Path-Dividing Based Scheduling Algorithm for Reducing Energy Consumption of Clustered VLIW Architectures

Abstract

This paper presents an instruction scheduling algorithm for clustered very long instruction words (VLIW) architectures. It exploits a path-dividing-based technique to decide a more appropriate processing order of instructions, and utilizes a more global view to generate the scheduling result by simultaneously considering the influence of both data dependence relations between instructions and distribution of instructions among clusters. The algorithm is composed of two stages. The first stage virtually schedules all the instructions based on the path-dividing technique.

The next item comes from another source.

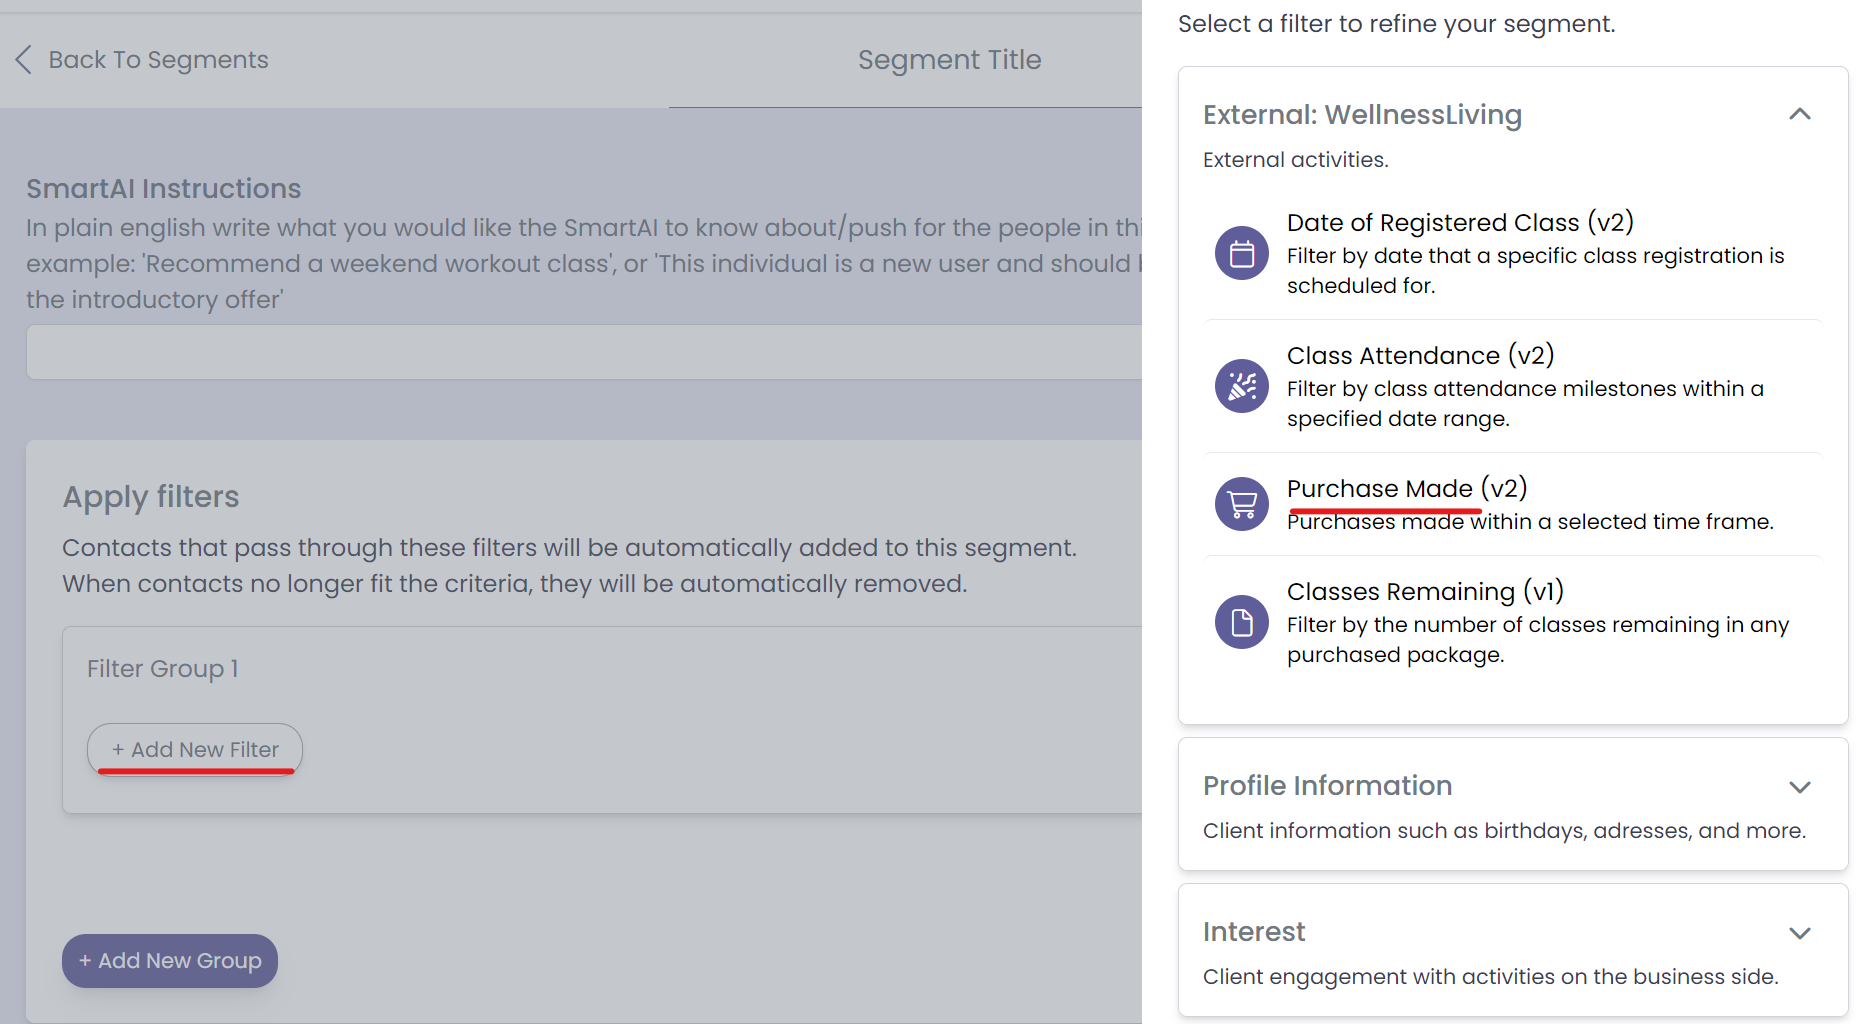
Task: Expand the Profile Information section
Action: [x=1800, y=787]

The cluster virtually assigned in the first stage is delivered to the second stage. While the cycle virtually scheduled in the first stage is only used in this stage for the purpose of taking into account the implications between cluster assignment and cycle scheduling. The second stage performs actual scheduling according to the cluster assignment decisions made in the first stage and generates final scheduling results. The proposed algorithm is implemented and evaluated with benchmarks extracted from UTDSP and MediaBench. Results show that the improvement is impressive. Besides producing a large reduction in energy consumption, the algorithm can also make a remarkably performance speed-up. The average energy consumption ranges from 28.1% (4-Clusters) to 37.3% (8-Clusters). And the average speed-up ranges from 29.9% (4-Clusters) to 39.1% (8-Clusters).